Automated Feature Engineering and Selection in Python
Franziska Horn
While there already exist several libraries for automatically selecting the best ML model and its hyperparameters for a prediction task, feature engineering is still mostly a manual task. I will present different options for automating the feature engineering and selection process in Python with a focus on the open source autofeat
library, which provides a scikit-learn
style linear regression model with automated feature engineering and selection capabilities.

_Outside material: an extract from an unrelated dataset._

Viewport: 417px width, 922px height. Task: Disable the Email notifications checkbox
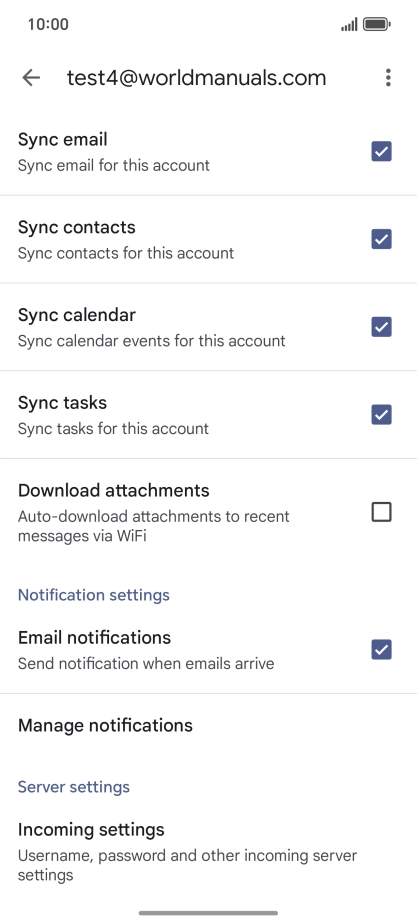(x=381, y=650)
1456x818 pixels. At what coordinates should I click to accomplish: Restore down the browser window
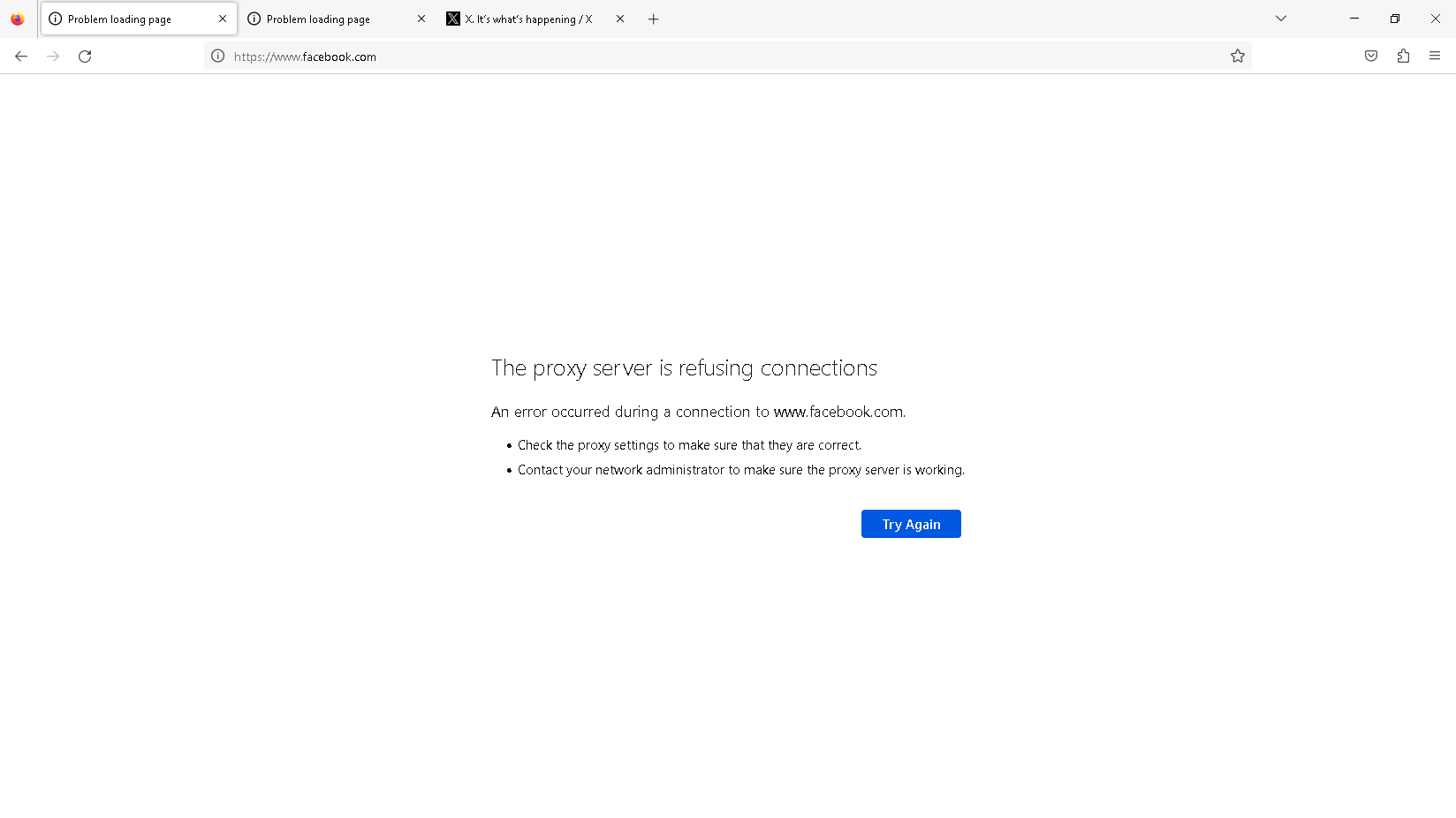(x=1394, y=19)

Complex non-linear machine learning models such as neural networks are in practice often difficult to train and even harder to explain to non-statisticians, who require transparent analysis results as a basis for important business decisions. While linear models are efficient and intuitive, they generally provide lower prediction accuracies. The autofeat
library provides a multi-step feature engineering and selection process, where first a large pool of non-linear features is generated, from which then a small and robust set of meaningful features is selected, which improve the prediction accuracy of a linear model while retaining its interpretability.
Franziska Horn
Affiliation: TU Berlin
Franzi has several years of experience tackling machine learning problems in both research and application contexts. She has specialised in natural language processing, representation learning, and data visualisation. She holds a BSc in cognitive science, a MSc in computer science, and is currently completing her PhD in machine learning, while also working as a freelance data science consultant.